I have tried to delay the frosts, I have coaxed the fading flowers, I thought I could detain a few of the crimson leaves until you had smiled upon them; but their companions call them, and they cannot stay away.
— Emily Dickinson, letter, 1851
An imperial garden in northwestern Beijing that dates back to the 12th century, Fragrant Hills is filled with forest-lined hiking trails that lead to manicured gardens and traditional buildings. Ablaze with crimson leaves in the autumn, it’s considered the best place in China for fall foliage.
— Kristi Kellogg and Peter Nosal, Conde Nast Traveler (www.cntraveler.com), 4 Oct. 2019
Crimson and carmine, words for deep reds, are doublets from the same Arabic source. The color crimson is a deep purplish red that is found in a dye made from pulverized kermes, or the dried bodies of insects. The name of the color and of the insect has been traced back to qirmiz, the Arabic name for the insect. The word crimson entered English in the 15th century via Old Spanish cremesín.
In the 18th century, carmine arrived in English via French as a synonym of crimson. The French derivative is from Medieval Latin carminium, which has also been traced to Arabic qirmiz. The Latin form was more than likely influenced by minium, which refers to an artificial red sulfide once used as a pigment.

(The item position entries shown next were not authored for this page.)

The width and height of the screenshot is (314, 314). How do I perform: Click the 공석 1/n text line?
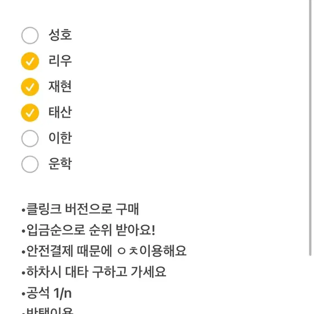47,293
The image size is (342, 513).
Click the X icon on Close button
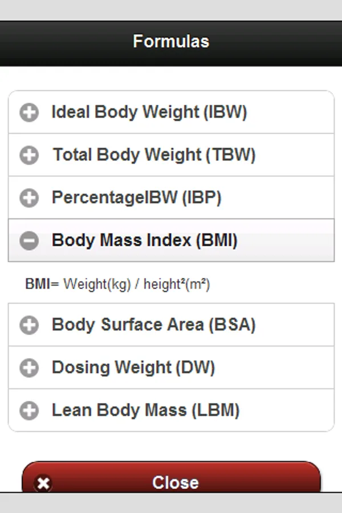click(43, 483)
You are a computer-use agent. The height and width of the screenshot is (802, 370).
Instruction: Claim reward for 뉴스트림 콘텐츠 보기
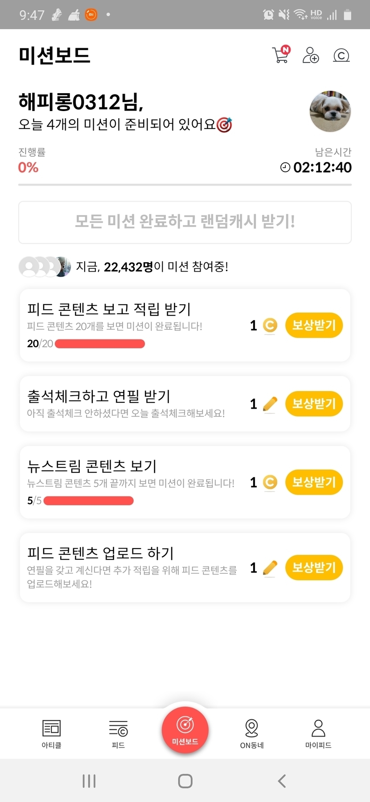pos(314,482)
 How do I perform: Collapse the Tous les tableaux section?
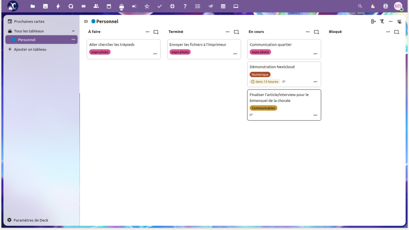coord(73,31)
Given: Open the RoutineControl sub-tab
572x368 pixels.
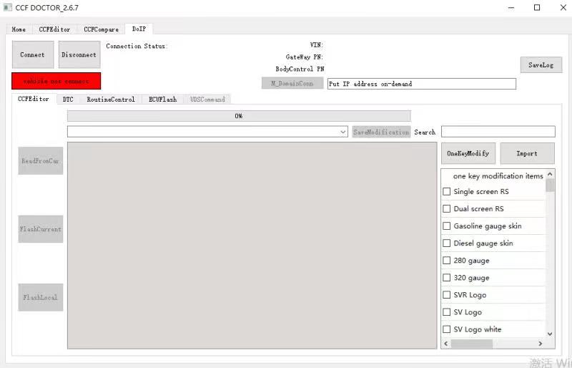Looking at the screenshot, I should pyautogui.click(x=111, y=100).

Like scarlet, crimson has figurative use associated with sin that originated in the Book of Isaiah via a continuation of the verse quoted above: "Though your sins be as scarlet, they shall be as white as snow; though they be red like crimson, they shall be as wool." In particular, crimson has come to describe acts of bloodshed. William Shakespeare used the word with such connotation in Richard II:
If not, I'll use the advantage of my power and lay the summer's dust with showers of blood Rain'd from the wounds of slaughtered Englishmen; ... It is such crimson tempest should bedrench ... fair King Richard's land.
Considering this bloody figurative sense of crimson and the fact that crimson and carmine are connected to a dye made from dead insects, it seems applicable to use both words during the spookiest time of the year.